Суждения Баштанова об искусстве, его спор с Травниковым – близки тому, о чем высказывался и спорил сам Чехов в конце 80-х годов. Так, И. Я. Гурлянд писал Чехову 6 октября 1889 г., вспоминая разговоры об искусстве: «Не то, чтобы тогдашние разговоры убедили меня и заставили меня отрешиться, как Вы выражаетесь, от „рутины“. Нет. Так скоро этого не могло быть; пожалуй, и не будет. Я уверен, что искусство, кроме красоты, имеет и другие цели, что искусство скорее есть только средство, само по себе целью быть не может и т. д.» («Из архива А. П. Чехова. Публикации». М., Гос. библиотека им. В. И. Ленина, отдел рукописей, 1960, стр. 184). Брат Чехова, Михаил Павлович, писал 1 января 1889 г. Г. М. Чехову: «Театр должен идти рука об руку со школой <> мне казались странными слова Антона. Но прошел год, другой, – и я сам убедился в том, что говорил мне Антон» (ЛН, т. 68, стр. 857).

Высказывания Травникова о театре, о французских романах перекликаются со словами старого профессора Николая Степановича из «Скучной истории», опубликованной в 1889 г. (гл. II).

С другой стороны, некоторые высказывания Башталова, его сравнение свободного искусства со стихией близки самому Чехову и родственны, например, сравнению из рассказа «Красавицы» (1888): «Передо мной стояла красавица, и я понял это с первого взгляда, как понимаю молнию». Ср. в «Письме»: «Поэзия и беллетристика не объяснили ни одного явления!
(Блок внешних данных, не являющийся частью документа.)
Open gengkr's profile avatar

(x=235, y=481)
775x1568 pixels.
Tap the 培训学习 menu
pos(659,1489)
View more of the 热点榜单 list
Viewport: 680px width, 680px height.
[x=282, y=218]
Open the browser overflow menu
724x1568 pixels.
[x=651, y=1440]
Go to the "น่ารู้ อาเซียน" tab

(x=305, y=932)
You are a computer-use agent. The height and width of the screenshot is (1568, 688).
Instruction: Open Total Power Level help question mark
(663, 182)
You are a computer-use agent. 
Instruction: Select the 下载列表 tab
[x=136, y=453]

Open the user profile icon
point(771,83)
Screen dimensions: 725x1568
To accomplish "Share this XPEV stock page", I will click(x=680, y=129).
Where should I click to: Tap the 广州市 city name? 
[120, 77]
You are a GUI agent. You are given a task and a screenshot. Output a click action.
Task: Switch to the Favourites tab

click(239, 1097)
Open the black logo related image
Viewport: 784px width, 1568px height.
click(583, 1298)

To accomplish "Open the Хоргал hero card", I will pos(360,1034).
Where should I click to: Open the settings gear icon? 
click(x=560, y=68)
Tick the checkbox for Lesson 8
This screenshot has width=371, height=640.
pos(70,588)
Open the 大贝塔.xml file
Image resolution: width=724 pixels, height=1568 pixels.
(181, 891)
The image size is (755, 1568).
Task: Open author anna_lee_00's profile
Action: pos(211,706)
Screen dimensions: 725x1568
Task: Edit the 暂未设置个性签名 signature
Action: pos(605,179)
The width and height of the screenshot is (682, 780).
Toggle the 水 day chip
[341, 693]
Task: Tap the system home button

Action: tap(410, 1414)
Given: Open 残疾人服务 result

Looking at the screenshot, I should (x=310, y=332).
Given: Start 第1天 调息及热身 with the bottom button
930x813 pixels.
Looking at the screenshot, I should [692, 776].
Да разве молния, когда блестит, объясняет что-нибудь?»

вернуться

78

В рассказе «После театра» состав семьи Зелениных иной и героиня не Маша, а Надя; по всей вероятности, Чехов исправил текст, отдавая рассказ в печать.

вернуться

79

Фамилия Волчаниновы была использована в рассказе «Дом с мезонином», опубликованном в 1896 г. Возможно, она подсказана фамилией владельца типографии, указанной на обложках изданий Л. Толстого второй половины 80-х годов.

вернуться

80

Вполне вероятно, что здесь не только отразилось впечатление Чехова от «Крейцеровой сонаты», но и дана общая характеристика стиля Толстого. Такое предположение согласуется с высказыванием Чехова, которое приводит в своих воспоминаниях Б. А. Щетинин: «Толстой столько же философ в художественном творчестве, сколько художник в философии. Это удивительно цельная натура. В доказательство своей мысли Чехов привел две цитаты из произведений Толстого, одну – из „Войны и мира“, другую – из „Крейцеровой сонаты“» (Б. А. Щетинин. В литературном муравейнике (Встречи и знакомства). – «Исторический вестник», 1911, т. 123, № 3, стр. 881–882). Можно даже предположить, какие это были цитаты, если учесть пометки, сделанные рукою Чехова на экземпляре «Войны и мира», хранящемся в ялтинской библиотеке писателя (Сочинения. Изд. 6-е. М., 1886, ч. V, т. 1). На стр. 62–98 одиннадцать раз подчеркнуто слово «видимо» и один раз «по-видимому» (сообщено А. В. Ханило).